▶ AVAILABLE RECORDS
● ● ●

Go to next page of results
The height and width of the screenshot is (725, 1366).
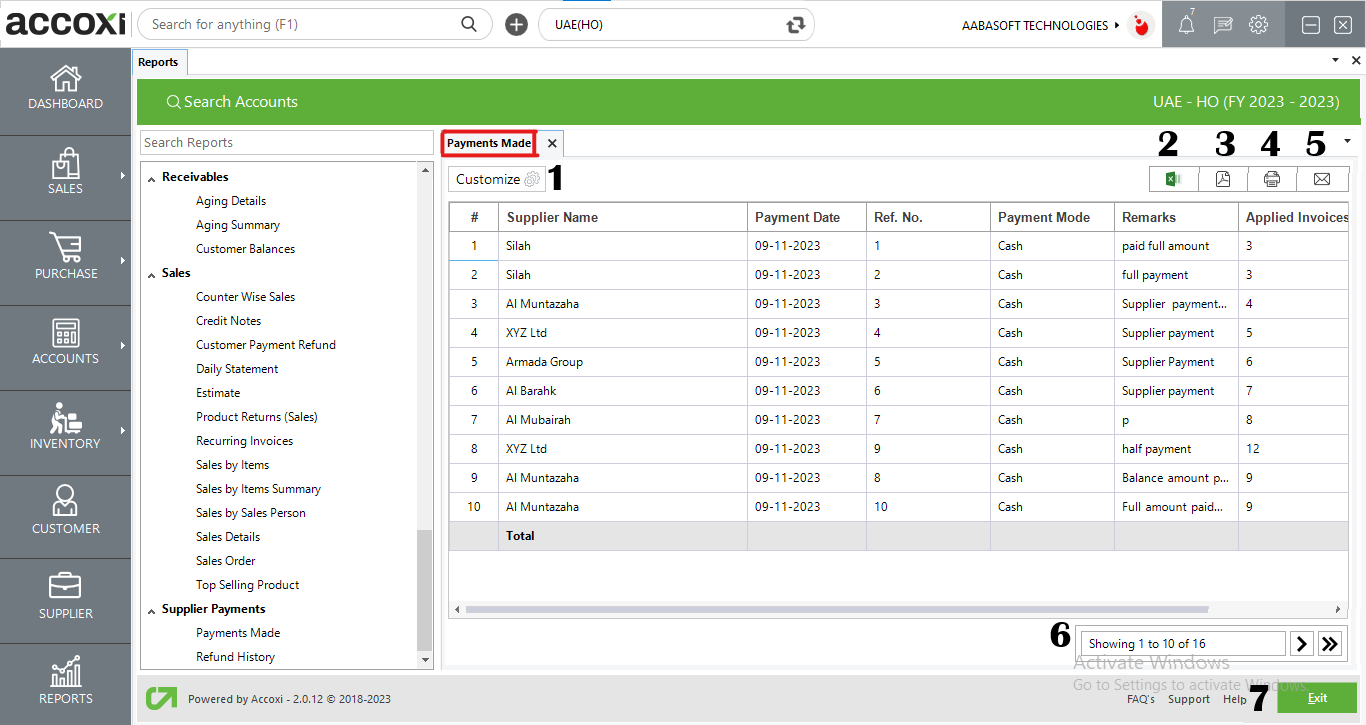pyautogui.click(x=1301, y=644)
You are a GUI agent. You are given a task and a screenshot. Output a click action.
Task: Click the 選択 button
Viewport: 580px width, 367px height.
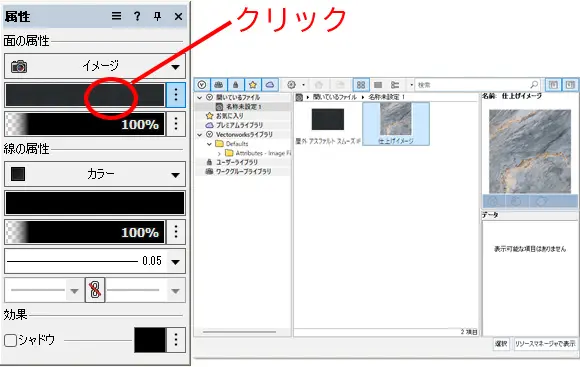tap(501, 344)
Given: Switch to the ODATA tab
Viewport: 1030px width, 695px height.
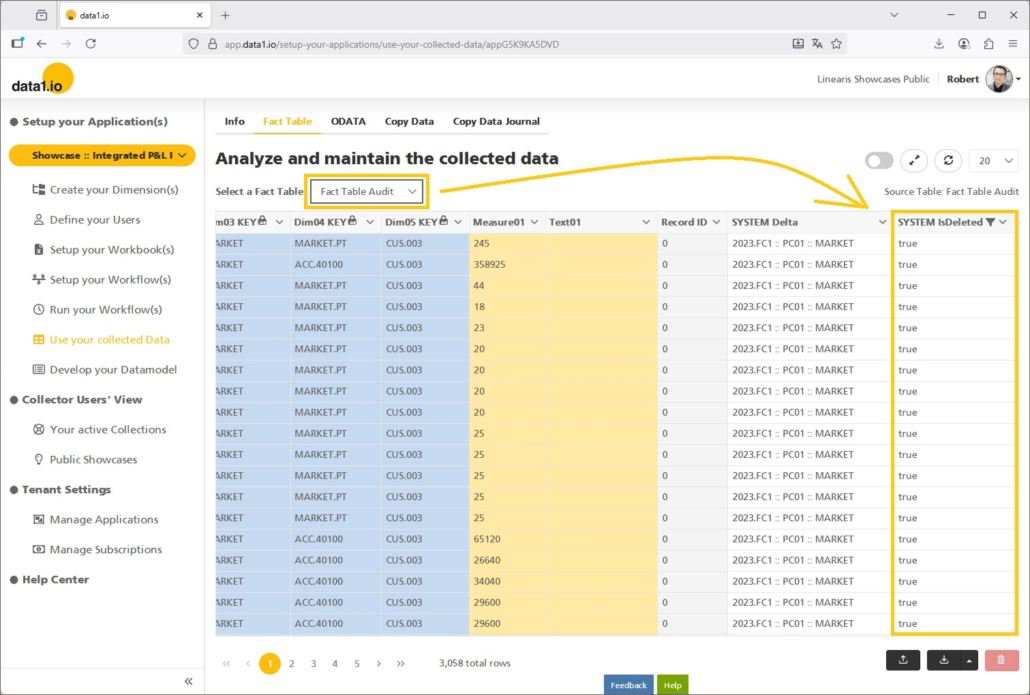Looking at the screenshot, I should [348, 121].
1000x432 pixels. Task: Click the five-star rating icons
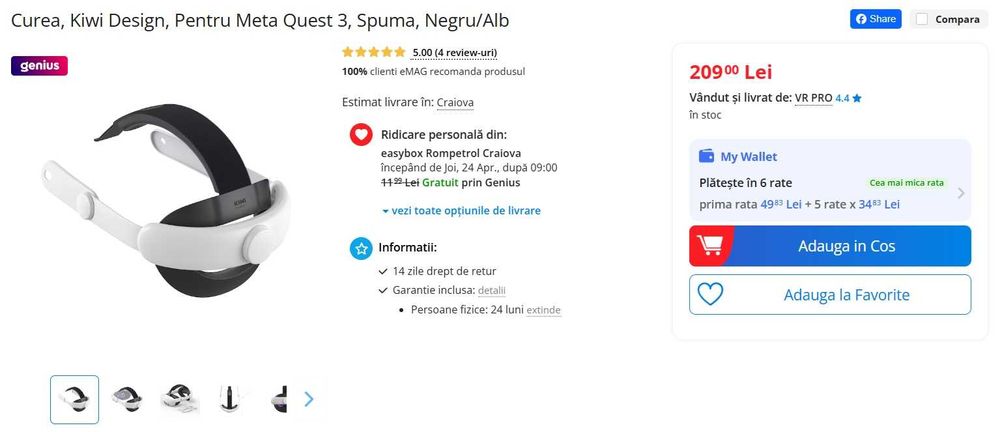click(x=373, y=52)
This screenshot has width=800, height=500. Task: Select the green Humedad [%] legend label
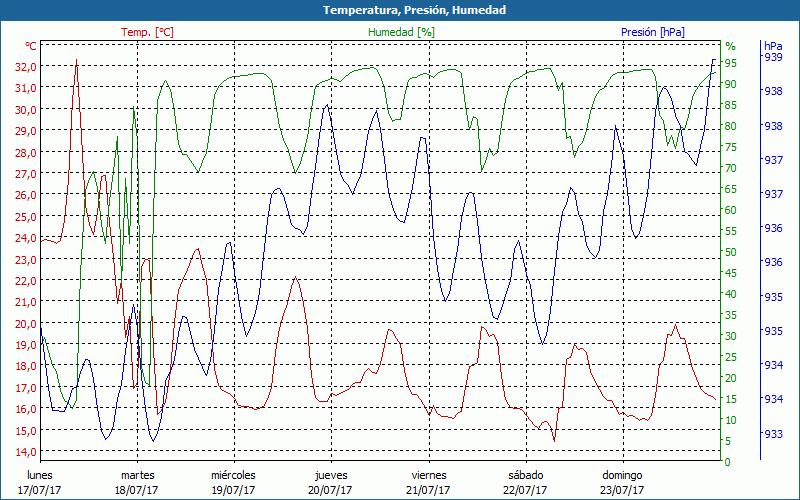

● ● ●

▶ EXERCISE DESCRIPTION
Give back, word for word, the lines from the one containing "Viewport: 1030px width, 695px height." through the last line of the listing above; include both ends and exclude the pictures.

▶ WORKED SOLUTION
Viewport: 1030px width, 695px height.
Looking at the screenshot, I should [348, 121].
1000x432 pixels. Task: Click the five-star rating icons
click(x=373, y=52)
This screenshot has width=800, height=500. Task: Select the green Humedad [%] legend label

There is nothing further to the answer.